Submitted to: Journal of Climate
Publication Type: Peer Reviewed Journal
Publication Acceptance Date: 8/24/2009
Publication Date: 2/1/2010
Citation: Karnieli, A., Agam, N., Pinker, R.T., Anderson, M.C., Imhoff, M.L., Gutman, G.G., Panov, N., Goldberg, A. 2010. Use of NDVI and land surface temperature for assessing vegetation health: merits and limitations. Journal of Climate. 23:618-633.

Interpretive Summary: A large number of water- and climate-related applications, such as drought monitoring, are based on spaceborne-derived relationships between land surface temperature (LST) and the Normalized Difference Vegetation Index (NDVI). The majority of these applications rely on the existence of a negative slope between the two variables found from site-and time-specific studies. The current paper investigates the generality of the LST-NDVI relationship over a wide range of moisture and climatic/radiation regimes encountered over the North American continent (up to 60° N) during the summer growing season (April – September). Information on LST and NDVI comes from long-term (21-year) datasets obtained by the Advanced Very High Resolution Radiometer (AVHRR). It was found that when water is the limiting factor for vegetation growth (typical situation for low latitudes of the study area and during the mid-season), the LST-NDVI correlation is negative. However, when energy is the limiting factor for vegetation growth, (in higher latitudes and elevations, especially at the beginning of the growing season) a positive correlation exists between LST and NDVI. Forward multiple regression analysis revealed that during the beginning and the end of the growing season, solar radiation is the predominant factor driving the correlation between LST and NDVI, while other biophysical variables play a lesser role. Air temperature is the primary factor in mid summer. It is concluded that there is a need to use the LST-NDVI relationship with caution and to restrict its applications as a drought index to areas and periods where negative correlations are observed.
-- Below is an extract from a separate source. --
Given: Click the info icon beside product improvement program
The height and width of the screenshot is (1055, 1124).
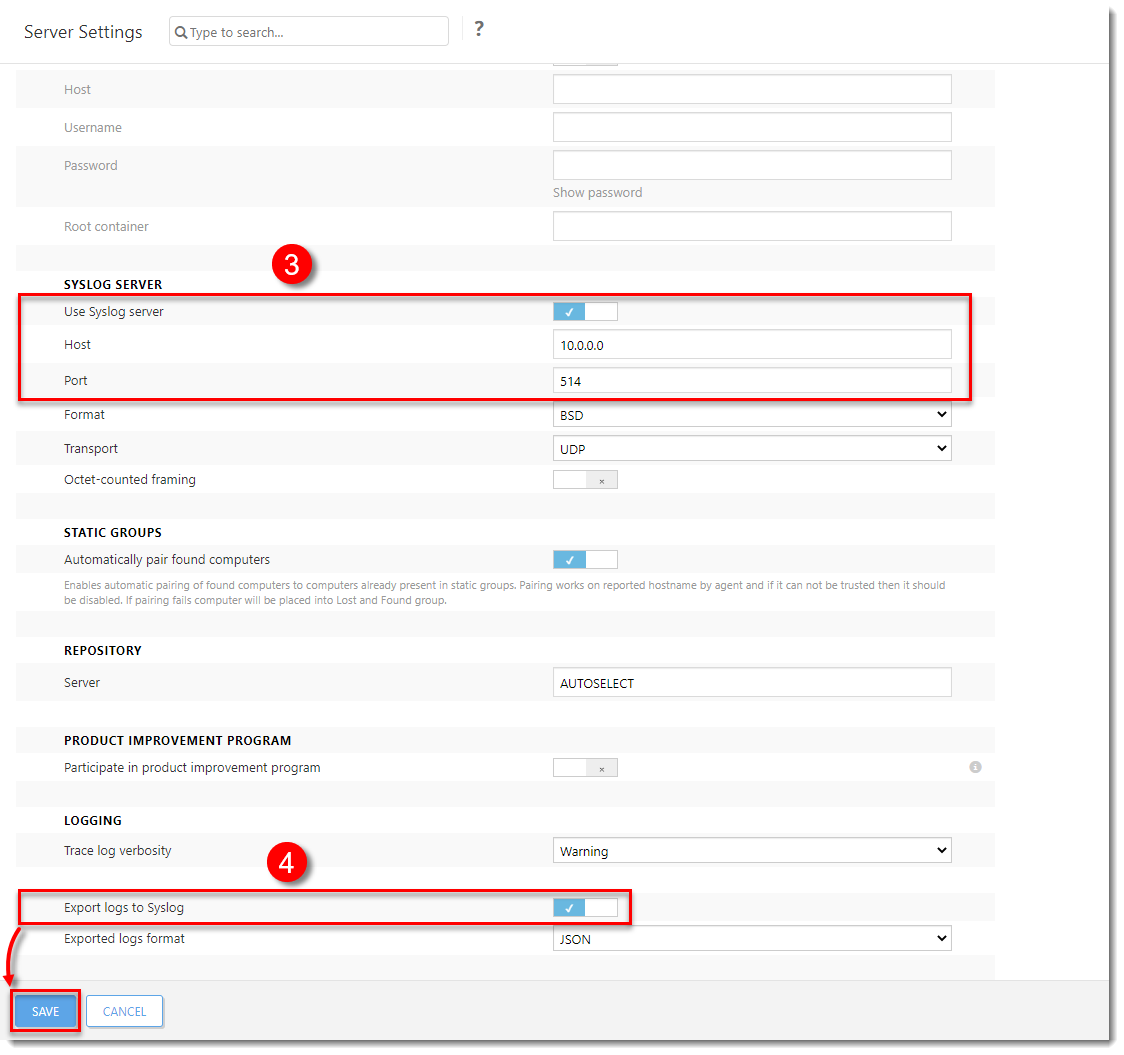Looking at the screenshot, I should coord(975,767).
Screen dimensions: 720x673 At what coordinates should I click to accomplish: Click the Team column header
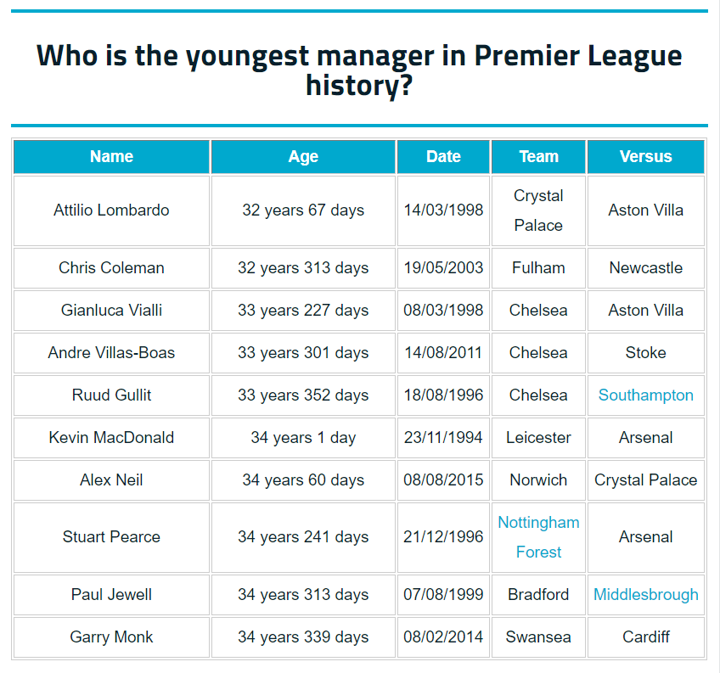tap(538, 156)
Technical Abstract: To date, most drought indices used in drought monitoring are based on precipitation and meteorological data collected on the ground from distributed monitoring networks. Few satellite-based drought indices are currently in production, although these afford better spatial and temporal coverage and resolution than do indices derived from surface observations. Therefore, evaluation and improvement of satellite drought indices will improve our ability monitor global drought conditions for forecasting yield and impending food security crises. Prominent among existing satellite indices are the Vegetation Health Indices (VHI), which use anomalies in land-surface temperature and vegetation cover amount to identify areas of potential vegetative stress. This paper assesses the primary assumption in the VHI and other related approach – that land-surface temperature and vegetation cover are typically negatively correlated, and that deviations from this relationship are signatures of drought. The assumption is tested using 21-years of data collected over the contiguous United States using the Advanced Very High Resolution Radiometer (AVHRR) at 1km resolution. The study concludes that a negative correlation does indeed predominate at lower latitudes during the summer months; however, positive correlations are found at higher latitudes and during the early spring even under healthy growing conditions. In these cases, vegetation growth is limited by energy (warmth and sunshine) rather than moisture availability, where higher surface temperatures signify positive rather than stressed growth conditions. Simple empirical indices such as the VHI may falsely interpret these signatures as drought.